Lyle Beerbohm had been in the back of his parents' car for 150 miles when the trio entered Spokane, Wash., in February 2007.

They had come from Walla Walla, Wash., where the elder Beerbohms collected their son from the Washington State Penitentiary, the 540-acre complex that had been Beerbohm's home for a year. It was a derailed path to drugs and other crimes that led the former high school wrestling star to the one-year stay, but a new path was about to begin.

The car turned onto Francis Avenue. Beerbohm looked out the window and spotted a sign for Brazilian Jiu-Jitsu Spokane, and he quickly asked his father to detour into the parking lot.

The stop began a two-year journey that has made Beerbohm one of the main up-and-coming lightweights in all of MMA. At 9-0 as a professional and 21-0 since his first amateur fight just a week after leaving prison, Beerbohm has proven to be a very quick learner, a tough man to keep down and one of the more passionate competitors onlookers can remember.

"In 23 months, you can't accomplish what I've done," Beerbohm said.

His success is even more impressive when studied through the lens of his past, which is littered with drug use and eight appearances in the Spokane County Superior Court records system.

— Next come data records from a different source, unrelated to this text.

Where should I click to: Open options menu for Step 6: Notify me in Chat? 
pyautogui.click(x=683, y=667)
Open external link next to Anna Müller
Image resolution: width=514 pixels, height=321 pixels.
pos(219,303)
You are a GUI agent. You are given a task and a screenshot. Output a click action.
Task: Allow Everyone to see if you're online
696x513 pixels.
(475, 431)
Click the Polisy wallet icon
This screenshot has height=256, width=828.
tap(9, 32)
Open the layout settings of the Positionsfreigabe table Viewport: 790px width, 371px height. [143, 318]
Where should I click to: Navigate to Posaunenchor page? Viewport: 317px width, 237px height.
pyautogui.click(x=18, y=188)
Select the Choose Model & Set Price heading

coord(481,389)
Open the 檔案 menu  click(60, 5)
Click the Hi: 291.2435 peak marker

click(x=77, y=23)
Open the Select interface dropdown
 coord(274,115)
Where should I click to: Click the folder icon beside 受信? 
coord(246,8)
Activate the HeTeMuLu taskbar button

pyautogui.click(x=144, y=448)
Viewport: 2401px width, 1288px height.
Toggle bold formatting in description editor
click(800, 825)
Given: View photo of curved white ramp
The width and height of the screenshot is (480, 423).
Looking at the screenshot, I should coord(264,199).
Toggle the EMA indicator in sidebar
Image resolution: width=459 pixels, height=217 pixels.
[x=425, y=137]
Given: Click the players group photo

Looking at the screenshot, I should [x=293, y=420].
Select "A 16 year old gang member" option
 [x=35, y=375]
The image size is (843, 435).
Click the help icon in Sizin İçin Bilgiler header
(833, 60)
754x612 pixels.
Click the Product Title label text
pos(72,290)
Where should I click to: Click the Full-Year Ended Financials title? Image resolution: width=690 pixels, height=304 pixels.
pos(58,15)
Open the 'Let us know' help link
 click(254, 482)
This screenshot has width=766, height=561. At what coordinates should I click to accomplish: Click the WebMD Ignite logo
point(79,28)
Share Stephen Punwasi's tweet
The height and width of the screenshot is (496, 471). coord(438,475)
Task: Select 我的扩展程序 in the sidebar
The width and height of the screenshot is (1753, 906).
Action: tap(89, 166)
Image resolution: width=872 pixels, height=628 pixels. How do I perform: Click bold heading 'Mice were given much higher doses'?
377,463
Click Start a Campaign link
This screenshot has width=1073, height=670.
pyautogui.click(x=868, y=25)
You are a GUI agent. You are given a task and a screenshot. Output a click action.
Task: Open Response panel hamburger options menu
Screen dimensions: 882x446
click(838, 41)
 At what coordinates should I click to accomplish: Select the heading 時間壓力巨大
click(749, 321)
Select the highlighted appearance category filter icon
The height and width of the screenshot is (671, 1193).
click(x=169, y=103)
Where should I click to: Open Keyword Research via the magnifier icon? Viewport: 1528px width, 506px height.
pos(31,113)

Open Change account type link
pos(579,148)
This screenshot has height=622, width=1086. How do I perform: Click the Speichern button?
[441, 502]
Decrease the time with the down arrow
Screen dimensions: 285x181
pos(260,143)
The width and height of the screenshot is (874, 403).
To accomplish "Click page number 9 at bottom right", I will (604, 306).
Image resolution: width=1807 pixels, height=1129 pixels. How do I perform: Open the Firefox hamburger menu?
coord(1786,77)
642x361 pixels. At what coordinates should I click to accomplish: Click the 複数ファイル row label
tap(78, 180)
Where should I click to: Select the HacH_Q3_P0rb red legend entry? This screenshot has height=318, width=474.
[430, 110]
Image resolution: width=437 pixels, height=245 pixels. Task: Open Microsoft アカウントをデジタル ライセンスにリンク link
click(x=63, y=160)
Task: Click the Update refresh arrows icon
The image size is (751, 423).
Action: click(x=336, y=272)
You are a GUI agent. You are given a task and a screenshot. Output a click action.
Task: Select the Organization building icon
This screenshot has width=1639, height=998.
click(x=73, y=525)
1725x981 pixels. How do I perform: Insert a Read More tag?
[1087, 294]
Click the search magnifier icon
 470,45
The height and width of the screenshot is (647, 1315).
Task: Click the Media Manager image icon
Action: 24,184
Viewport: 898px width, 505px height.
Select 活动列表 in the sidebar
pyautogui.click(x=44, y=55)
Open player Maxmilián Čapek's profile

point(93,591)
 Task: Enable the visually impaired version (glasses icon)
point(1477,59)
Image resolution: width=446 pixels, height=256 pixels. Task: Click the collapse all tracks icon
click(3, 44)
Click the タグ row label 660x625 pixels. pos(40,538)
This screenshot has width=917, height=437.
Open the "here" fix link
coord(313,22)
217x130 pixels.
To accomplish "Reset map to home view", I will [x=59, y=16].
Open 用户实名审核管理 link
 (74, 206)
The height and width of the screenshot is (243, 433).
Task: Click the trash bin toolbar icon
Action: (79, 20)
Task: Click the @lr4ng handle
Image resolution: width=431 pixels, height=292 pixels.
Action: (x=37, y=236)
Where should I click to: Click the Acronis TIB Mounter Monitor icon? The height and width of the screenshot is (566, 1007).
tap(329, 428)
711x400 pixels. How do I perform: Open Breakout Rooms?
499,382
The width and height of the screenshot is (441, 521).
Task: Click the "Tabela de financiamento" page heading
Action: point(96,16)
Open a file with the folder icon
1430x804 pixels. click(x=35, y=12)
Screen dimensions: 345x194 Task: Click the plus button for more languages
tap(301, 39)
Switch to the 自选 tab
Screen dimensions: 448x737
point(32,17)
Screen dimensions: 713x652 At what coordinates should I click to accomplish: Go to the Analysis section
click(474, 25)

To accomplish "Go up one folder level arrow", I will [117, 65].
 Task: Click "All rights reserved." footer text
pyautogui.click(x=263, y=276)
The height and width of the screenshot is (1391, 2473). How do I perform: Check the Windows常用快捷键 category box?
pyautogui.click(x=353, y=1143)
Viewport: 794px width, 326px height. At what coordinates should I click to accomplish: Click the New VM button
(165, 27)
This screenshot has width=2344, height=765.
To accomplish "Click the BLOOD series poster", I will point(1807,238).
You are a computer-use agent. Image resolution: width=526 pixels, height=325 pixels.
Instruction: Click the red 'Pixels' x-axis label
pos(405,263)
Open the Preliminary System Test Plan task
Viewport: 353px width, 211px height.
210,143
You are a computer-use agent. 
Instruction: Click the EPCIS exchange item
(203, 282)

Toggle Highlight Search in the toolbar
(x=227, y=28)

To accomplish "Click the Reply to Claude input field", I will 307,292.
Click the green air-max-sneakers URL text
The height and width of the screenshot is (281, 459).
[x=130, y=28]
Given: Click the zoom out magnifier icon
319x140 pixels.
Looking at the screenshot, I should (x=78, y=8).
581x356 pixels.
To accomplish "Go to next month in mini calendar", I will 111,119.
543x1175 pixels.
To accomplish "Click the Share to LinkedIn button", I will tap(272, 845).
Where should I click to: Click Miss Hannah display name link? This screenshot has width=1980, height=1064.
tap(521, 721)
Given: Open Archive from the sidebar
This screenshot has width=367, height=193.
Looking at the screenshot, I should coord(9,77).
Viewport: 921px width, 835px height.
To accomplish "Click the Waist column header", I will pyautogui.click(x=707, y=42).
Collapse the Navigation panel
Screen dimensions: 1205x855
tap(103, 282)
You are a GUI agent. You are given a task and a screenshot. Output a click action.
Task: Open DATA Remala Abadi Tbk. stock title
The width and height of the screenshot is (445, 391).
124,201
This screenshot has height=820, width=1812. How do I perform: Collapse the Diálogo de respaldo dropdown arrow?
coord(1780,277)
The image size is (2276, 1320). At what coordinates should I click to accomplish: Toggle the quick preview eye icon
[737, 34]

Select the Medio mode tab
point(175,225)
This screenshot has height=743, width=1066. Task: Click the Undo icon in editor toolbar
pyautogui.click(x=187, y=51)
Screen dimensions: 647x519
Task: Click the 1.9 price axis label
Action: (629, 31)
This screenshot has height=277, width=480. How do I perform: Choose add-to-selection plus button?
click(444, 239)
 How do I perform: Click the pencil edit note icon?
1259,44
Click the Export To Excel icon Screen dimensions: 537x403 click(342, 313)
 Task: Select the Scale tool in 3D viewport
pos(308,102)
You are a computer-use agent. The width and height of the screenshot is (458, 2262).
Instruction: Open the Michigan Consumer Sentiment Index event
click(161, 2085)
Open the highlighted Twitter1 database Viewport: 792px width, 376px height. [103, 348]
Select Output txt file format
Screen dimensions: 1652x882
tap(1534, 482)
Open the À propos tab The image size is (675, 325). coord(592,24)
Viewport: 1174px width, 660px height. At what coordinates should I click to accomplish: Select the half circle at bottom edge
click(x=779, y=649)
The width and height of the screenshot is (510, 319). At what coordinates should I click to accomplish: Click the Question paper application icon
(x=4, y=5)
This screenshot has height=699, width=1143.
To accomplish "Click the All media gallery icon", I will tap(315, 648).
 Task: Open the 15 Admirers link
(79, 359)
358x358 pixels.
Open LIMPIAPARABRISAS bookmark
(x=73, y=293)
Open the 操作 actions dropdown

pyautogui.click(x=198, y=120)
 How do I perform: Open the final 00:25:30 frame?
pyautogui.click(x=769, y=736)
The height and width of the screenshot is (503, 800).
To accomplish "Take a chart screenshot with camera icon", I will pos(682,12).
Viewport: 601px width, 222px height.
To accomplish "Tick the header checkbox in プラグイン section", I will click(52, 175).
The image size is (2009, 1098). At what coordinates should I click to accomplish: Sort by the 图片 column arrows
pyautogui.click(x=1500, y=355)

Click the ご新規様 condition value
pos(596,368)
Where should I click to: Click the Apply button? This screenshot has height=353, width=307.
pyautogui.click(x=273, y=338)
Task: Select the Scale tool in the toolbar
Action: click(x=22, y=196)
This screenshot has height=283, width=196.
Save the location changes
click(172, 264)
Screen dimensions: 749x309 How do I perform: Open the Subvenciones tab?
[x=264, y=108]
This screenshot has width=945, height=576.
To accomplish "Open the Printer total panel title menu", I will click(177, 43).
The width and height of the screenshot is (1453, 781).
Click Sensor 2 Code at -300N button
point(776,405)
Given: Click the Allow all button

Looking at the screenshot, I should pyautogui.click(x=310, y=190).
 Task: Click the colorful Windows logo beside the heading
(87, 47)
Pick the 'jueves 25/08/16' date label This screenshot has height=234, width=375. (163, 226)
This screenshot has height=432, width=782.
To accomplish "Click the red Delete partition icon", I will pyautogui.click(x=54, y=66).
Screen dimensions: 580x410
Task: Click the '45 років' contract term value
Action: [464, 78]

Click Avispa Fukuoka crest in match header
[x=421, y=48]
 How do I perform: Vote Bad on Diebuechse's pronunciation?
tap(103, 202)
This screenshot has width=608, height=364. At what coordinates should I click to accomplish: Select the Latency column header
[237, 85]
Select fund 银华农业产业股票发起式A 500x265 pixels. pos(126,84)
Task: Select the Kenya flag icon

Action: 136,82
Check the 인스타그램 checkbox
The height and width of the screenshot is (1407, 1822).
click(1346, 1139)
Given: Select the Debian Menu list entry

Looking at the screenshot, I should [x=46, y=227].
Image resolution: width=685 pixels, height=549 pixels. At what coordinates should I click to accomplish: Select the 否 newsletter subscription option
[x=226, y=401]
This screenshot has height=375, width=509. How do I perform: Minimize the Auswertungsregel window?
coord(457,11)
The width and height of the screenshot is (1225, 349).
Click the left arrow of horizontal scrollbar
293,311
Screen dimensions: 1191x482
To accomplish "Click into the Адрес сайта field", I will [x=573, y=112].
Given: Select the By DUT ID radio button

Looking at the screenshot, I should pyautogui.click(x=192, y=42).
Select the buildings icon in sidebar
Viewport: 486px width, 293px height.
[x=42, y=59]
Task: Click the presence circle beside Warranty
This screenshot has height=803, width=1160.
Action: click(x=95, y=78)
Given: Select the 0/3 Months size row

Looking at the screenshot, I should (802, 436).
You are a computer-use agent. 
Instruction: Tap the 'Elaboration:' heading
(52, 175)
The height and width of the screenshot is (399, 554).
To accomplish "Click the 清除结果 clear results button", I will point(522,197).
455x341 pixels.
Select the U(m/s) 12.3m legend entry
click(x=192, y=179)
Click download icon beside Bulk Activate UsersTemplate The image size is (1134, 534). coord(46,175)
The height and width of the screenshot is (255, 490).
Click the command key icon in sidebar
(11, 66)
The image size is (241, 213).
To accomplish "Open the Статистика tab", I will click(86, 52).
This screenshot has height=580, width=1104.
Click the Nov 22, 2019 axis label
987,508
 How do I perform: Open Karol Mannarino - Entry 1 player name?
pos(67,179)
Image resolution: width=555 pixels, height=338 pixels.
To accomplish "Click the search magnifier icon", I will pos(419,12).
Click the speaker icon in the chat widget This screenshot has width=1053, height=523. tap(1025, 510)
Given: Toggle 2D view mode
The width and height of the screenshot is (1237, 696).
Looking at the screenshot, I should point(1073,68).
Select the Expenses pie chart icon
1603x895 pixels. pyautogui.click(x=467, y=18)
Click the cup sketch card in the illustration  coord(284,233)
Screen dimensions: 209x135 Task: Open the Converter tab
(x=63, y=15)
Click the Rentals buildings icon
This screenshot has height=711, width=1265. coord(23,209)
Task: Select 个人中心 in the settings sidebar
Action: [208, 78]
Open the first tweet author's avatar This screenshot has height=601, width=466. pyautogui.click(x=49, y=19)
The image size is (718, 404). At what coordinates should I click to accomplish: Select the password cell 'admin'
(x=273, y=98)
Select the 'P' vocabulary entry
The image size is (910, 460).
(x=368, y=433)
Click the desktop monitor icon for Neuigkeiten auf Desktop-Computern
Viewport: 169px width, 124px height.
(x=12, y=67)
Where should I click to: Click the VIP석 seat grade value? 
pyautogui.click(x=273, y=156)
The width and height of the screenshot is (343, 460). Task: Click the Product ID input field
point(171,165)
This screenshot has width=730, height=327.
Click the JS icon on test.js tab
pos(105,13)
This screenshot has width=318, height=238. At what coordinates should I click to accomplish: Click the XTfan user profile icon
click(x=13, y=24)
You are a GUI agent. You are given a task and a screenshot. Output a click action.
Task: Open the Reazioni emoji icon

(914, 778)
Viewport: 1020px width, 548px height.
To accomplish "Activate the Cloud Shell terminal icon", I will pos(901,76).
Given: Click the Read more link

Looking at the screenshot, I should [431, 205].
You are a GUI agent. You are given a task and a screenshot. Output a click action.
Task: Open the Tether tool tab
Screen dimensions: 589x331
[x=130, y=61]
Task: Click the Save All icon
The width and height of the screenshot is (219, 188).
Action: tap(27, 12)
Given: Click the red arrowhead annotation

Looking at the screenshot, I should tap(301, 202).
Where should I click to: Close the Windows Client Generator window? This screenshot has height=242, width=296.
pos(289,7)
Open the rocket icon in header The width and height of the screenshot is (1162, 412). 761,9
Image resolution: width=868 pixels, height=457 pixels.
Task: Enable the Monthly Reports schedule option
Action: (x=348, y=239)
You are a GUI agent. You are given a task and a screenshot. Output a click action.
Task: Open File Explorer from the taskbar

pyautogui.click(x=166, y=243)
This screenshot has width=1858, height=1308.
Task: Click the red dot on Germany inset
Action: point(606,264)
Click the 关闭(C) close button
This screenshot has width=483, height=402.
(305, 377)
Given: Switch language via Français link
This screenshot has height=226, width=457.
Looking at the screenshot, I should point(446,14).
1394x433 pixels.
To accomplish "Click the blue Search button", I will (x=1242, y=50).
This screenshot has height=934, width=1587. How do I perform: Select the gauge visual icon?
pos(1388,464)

Now the 29-year-old Spokane resident, nicknamed "Fancy Pants" for his unusual fighting shorts manufactured by his mother, is hoping to make the next step, to continue showing critics and unconvinced observers that his success isn't based on weak opponents or luck. It's based, he says, on talent, an unrelenting spirit and the ability to absorb punishment.

"I have more heart, I have a great chin, and I learn quick," Beerbohm said. "A fight is a fight, and I can win a fight. I've had plenty of them."


Beerbohm has even considered going after a clothing line as a sponsor to make him a new pair of fancy pants with the sponsor's logo, because, as manager Ken Pavia says, Beerbohm is losing sponsorship opportunities by sticking with the homemade trunks.